Из отчетов председателей Анфиса поняла, что в других колхозах дело с выходом людей на лесозаготовки обстоит не лучше, чем у нее, а в некоторых колхозах даже хуже, и она уж было подумала: ну, кажется, сегодня отсидится за чужими спинами. Не отсиделась.

– Минина, – голос Подрезова приподнял ее с табуретки, – докладывай.

– Пятерых за эту неделю послала.

– Так. Значит, у тебя теперь в лесу сколько? Тридцать один? – Подрезов все знал и помнил, что касалось леса. Да, по правде сказать, и кто когда придавал значение северным колхозам?
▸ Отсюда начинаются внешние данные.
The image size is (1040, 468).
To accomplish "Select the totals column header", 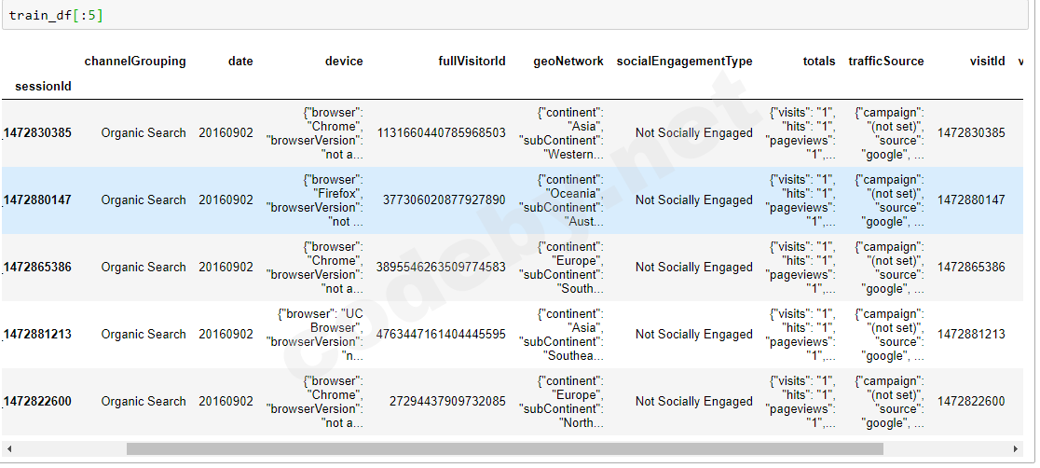I will [x=819, y=62].
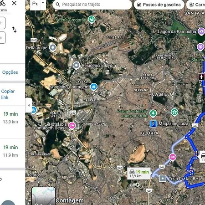
Task: Switch map layers via thumbnail
Action: point(43,196)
Лес, лес давай, а уж как ты там справишься с севом, с сенокосом и прочими делами – это твое дело.

– Да, тридцать один, – подтвердила Анфиса.

– А по плану?

– Сорок пять, – упавшим голосом сказала Анфиса.

– Ну и что же?

– Да где их взять-то, Евдоким Поликарпович?

– А ты поищи, поищи хорошенько. – Старый, излюбленный совет Подрезова.
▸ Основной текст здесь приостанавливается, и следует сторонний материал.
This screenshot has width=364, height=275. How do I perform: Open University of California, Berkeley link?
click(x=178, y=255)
– Да уж искала. И я искала. И ваш уполномоченный целую неделю искал.

– Нет, значит людей?

– Нету.

Подрезов басовито рыкнул, прочистил горло:

– Возьми карандаш. Взяла? Пиши. Первое: Репишная Марфа Павловна! Есть такая?

– Евдоким Поликарпович, да как же ее посылать? У человека годы на исходе и грыжа в обоих пахах.

– А грыжу-то где она нажила? Не с попом ли?

На проводе прыснул смех.

– Кому это там весело? Тебе, Новиков? Потерпи маленько. Скоро уж твоя очередь.

Смех сразу погас.

– Записала, Минина?

Анфиса промолчала.

– Минина! Я кого спрашиваю? Или боишься, что молельня перестанет работать?

Второй раз предупреждал ее Подрезов насчет молельни. Да, поговаривают в деревне – ходят к Марфе Репишной старухи. И раз даже, проходя мимо ее дома вечером, она сама слышала какое-то пенье в избе.

А может, Марфа тут ни при чем? Когда она отличалась набожностью? Может, это Евсей Мошкин воду мутит?

2

– Пришла, Павловна… А я уж думал, замерзну, не дождусь…

– Не мог людей-то не срамить! Мало я с тобой натерпелась? Вставай!

Сено зашевелилось. Белый клубок пара вырвался оттуда, потом показалась обмотанная тряпьем голова. – Не встать. Обессилел.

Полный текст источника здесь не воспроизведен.